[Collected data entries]
────────────────────

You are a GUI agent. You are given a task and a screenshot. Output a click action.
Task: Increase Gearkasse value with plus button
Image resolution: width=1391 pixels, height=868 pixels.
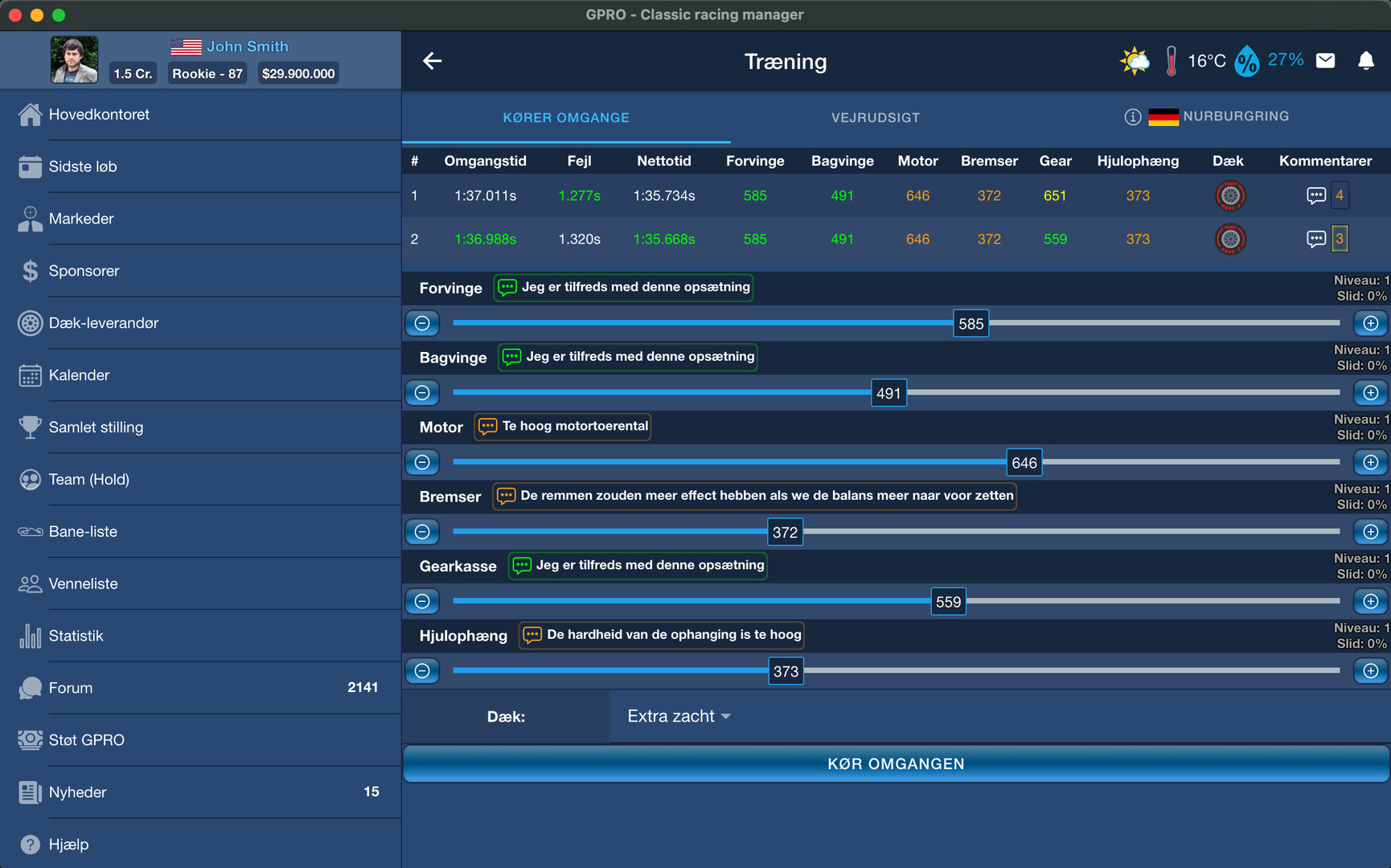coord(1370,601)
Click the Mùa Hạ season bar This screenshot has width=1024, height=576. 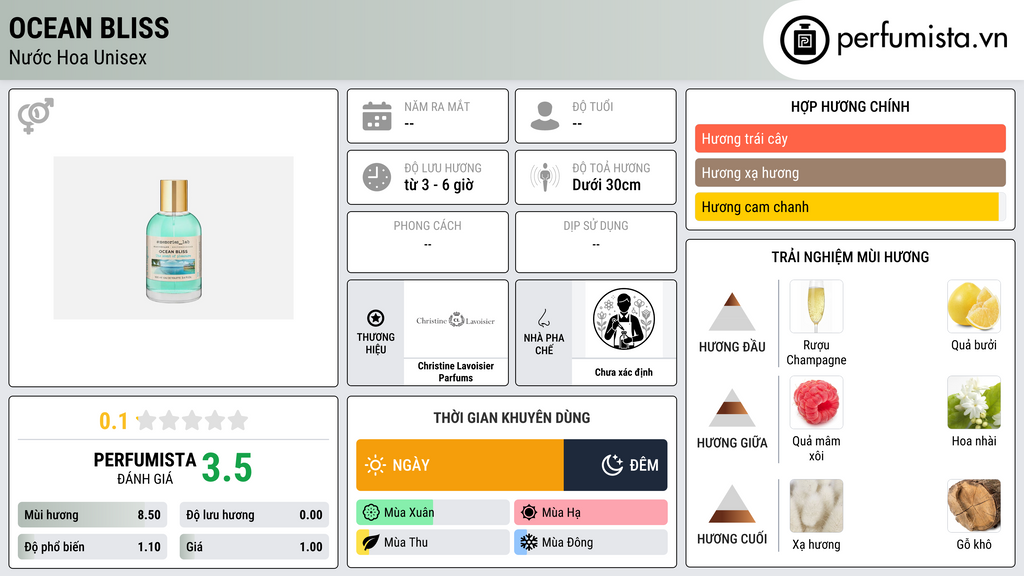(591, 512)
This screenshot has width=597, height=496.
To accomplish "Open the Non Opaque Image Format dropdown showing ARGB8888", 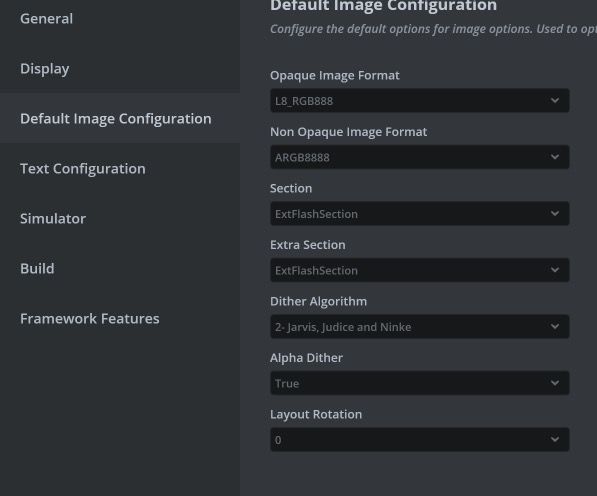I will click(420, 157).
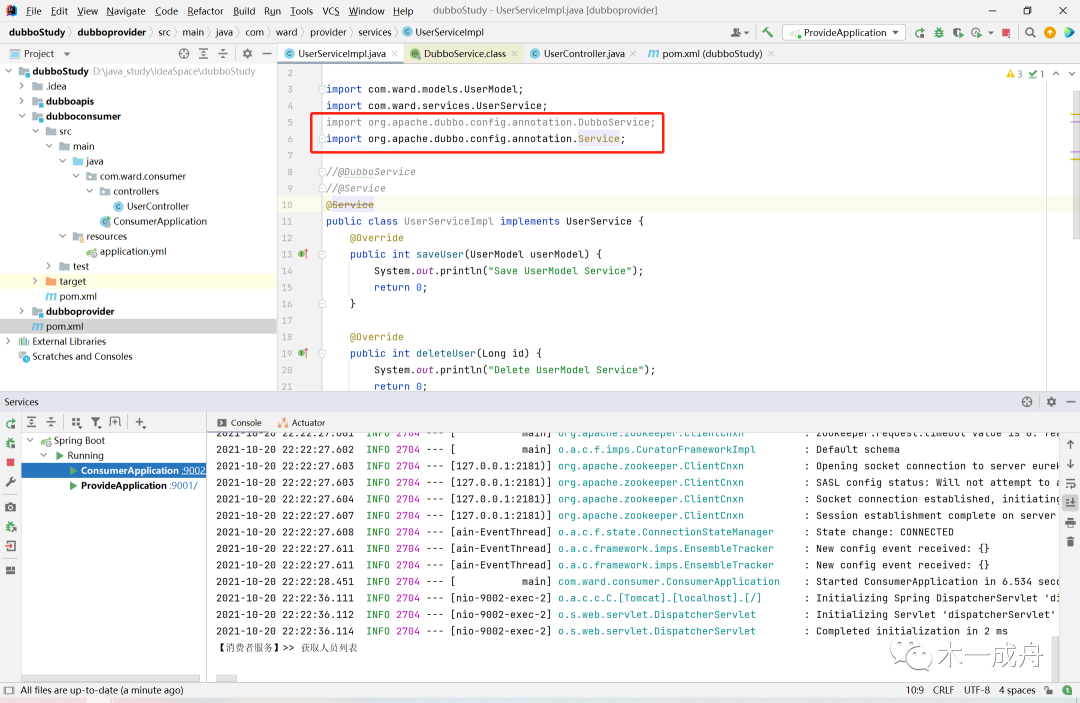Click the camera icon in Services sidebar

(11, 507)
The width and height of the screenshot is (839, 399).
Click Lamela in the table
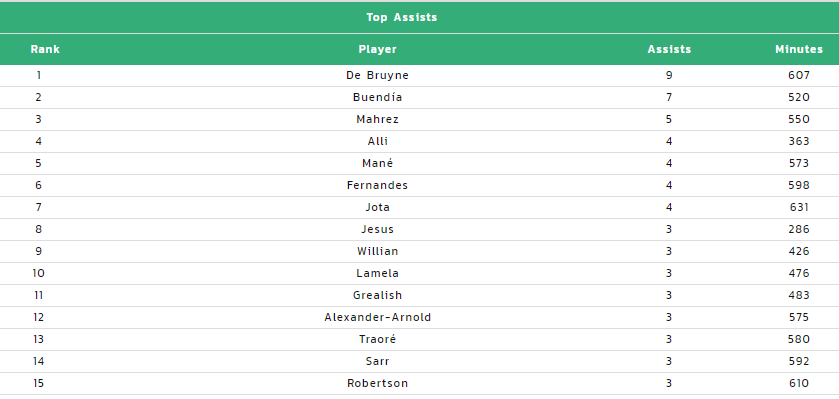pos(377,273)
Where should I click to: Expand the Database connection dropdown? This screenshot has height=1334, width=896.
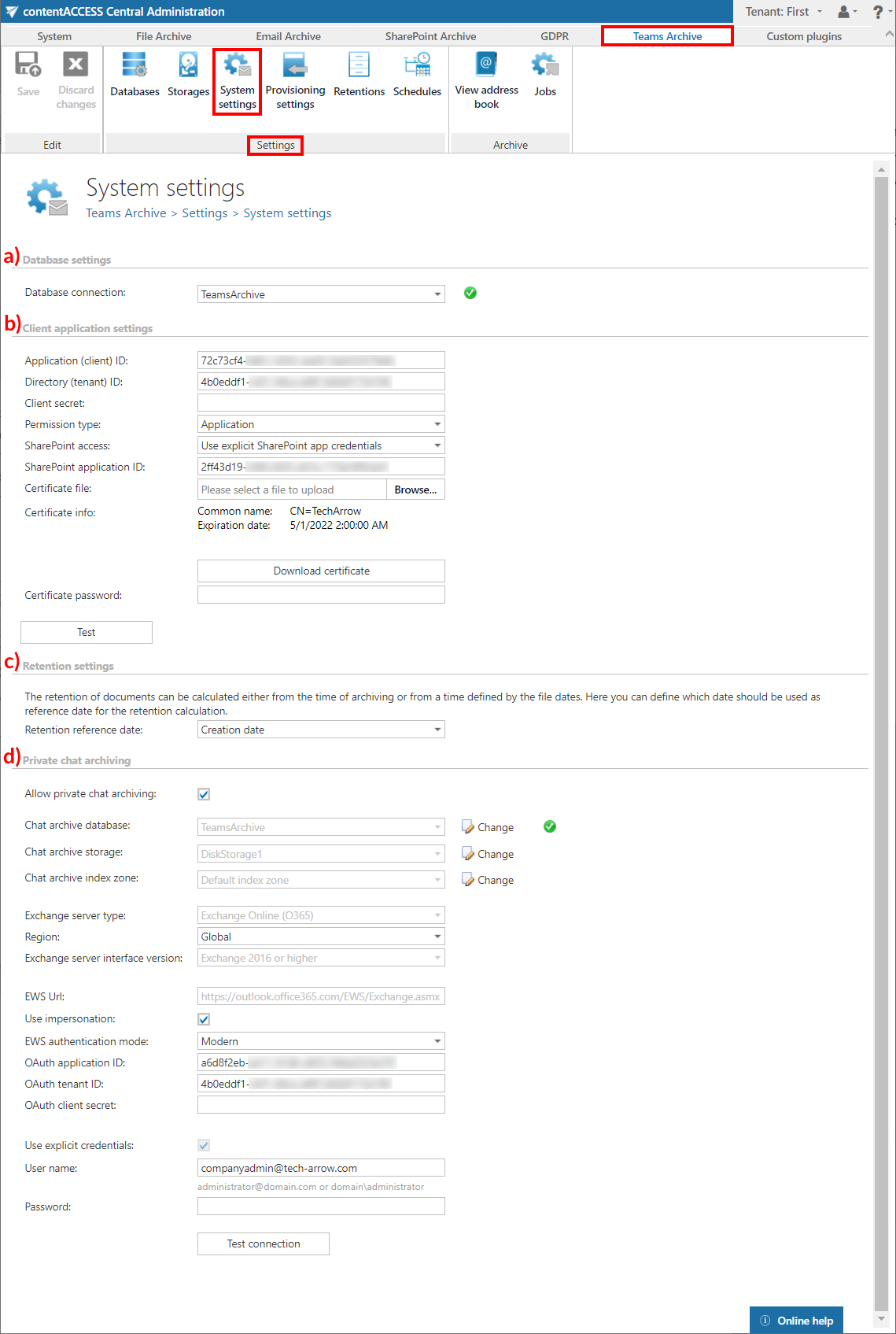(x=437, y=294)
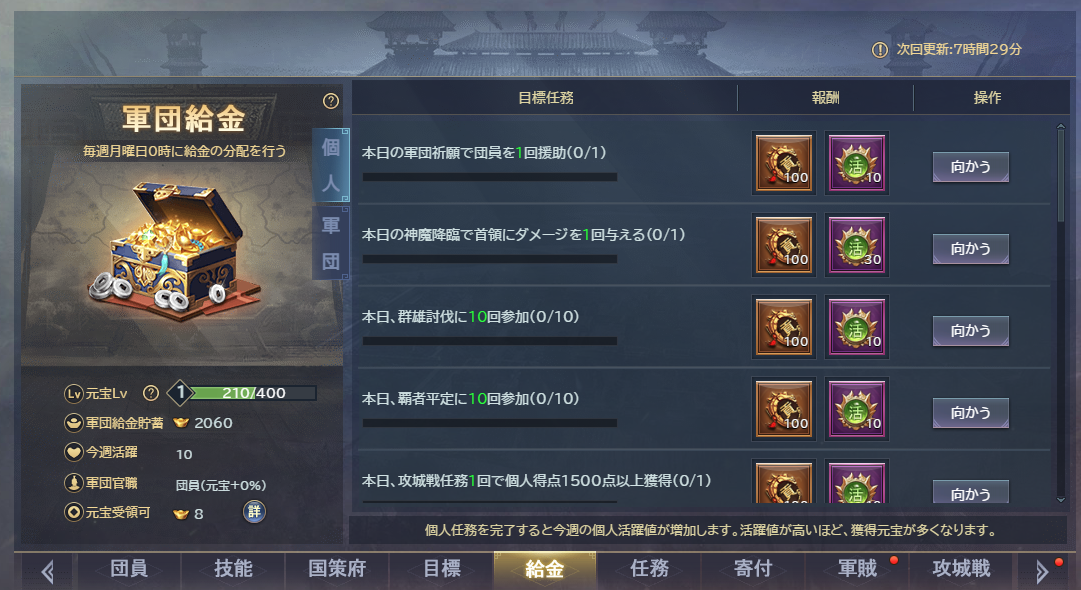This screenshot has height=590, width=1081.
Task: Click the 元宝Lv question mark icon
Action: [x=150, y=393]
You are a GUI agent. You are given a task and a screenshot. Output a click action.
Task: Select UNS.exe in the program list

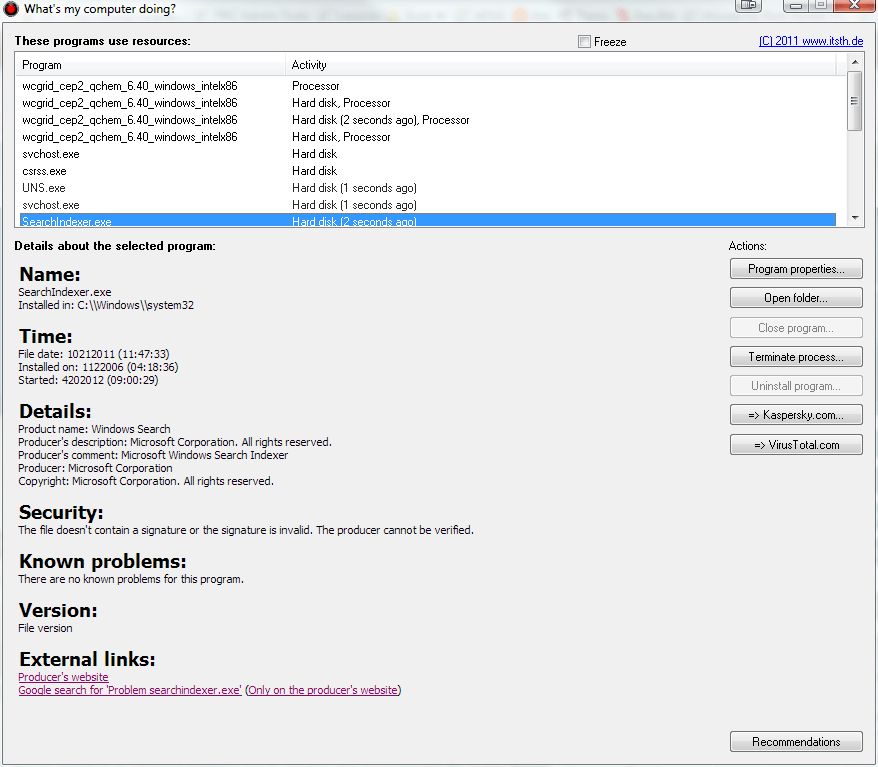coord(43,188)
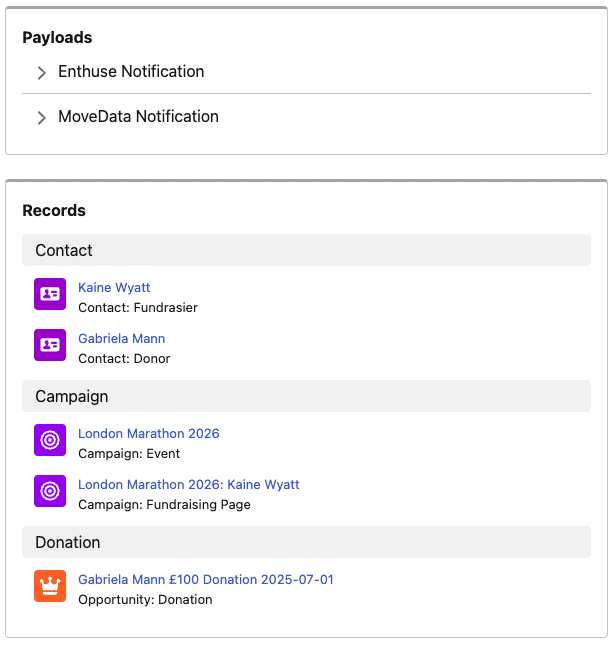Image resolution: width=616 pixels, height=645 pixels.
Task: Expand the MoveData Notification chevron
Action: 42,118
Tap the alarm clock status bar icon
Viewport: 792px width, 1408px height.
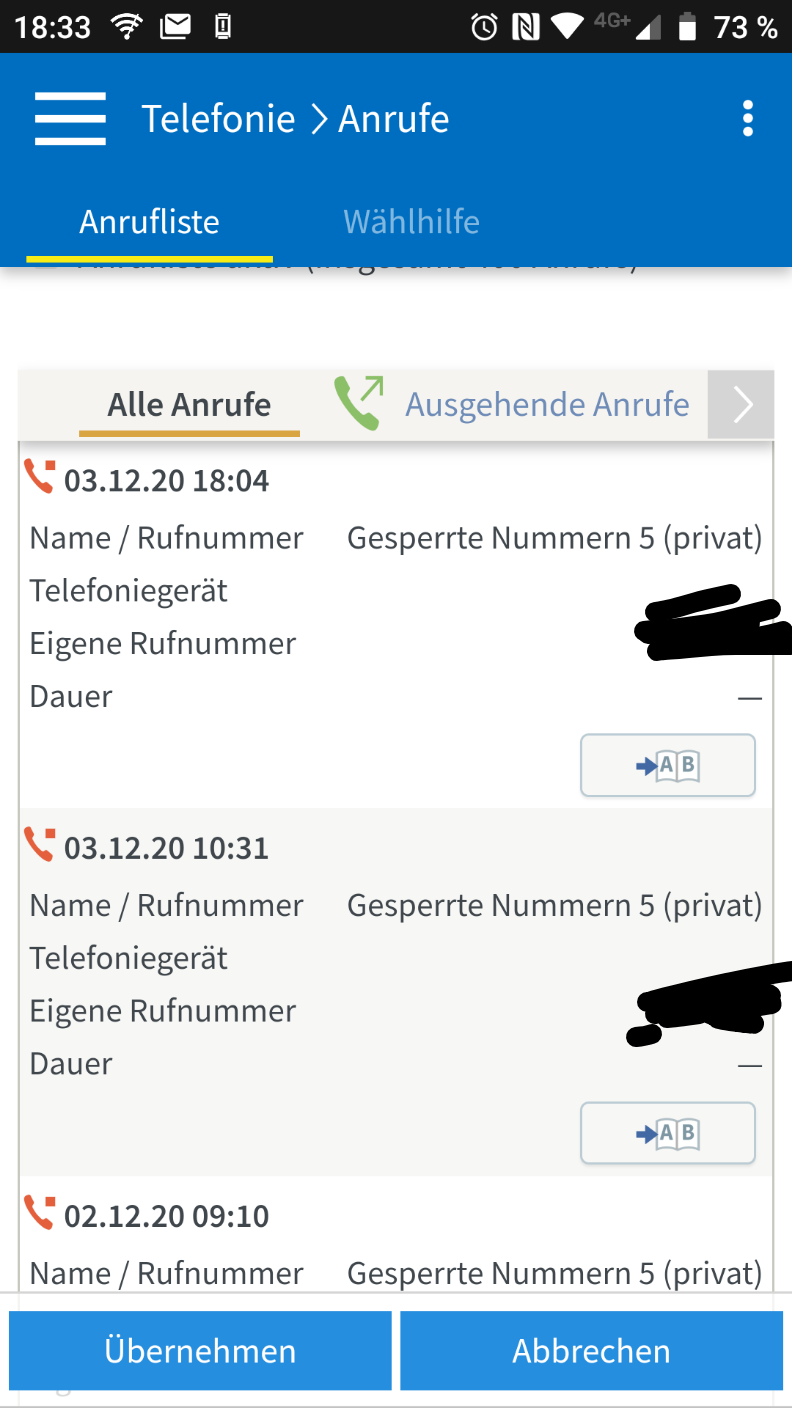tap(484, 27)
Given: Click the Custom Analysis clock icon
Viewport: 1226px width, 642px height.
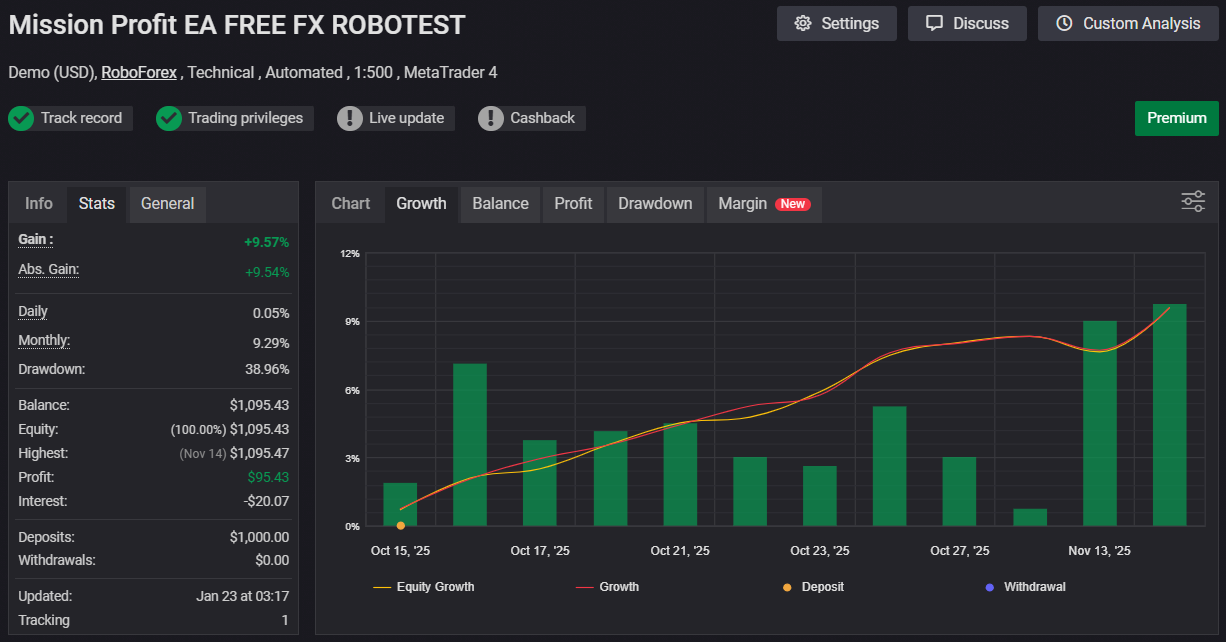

────────────────────

- YOUR ASSIGNMENT -
Give back exactly the lines from the one that contains "Tap the alarm clock status bar icon" to the final line of the data above, both included, with all pictures removed.

- TASK RESPONSE -
Tap the alarm clock status bar icon
Viewport: 792px width, 1408px height.
tap(484, 27)
Given: Click the Custom Analysis clock icon
Viewport: 1226px width, 642px height.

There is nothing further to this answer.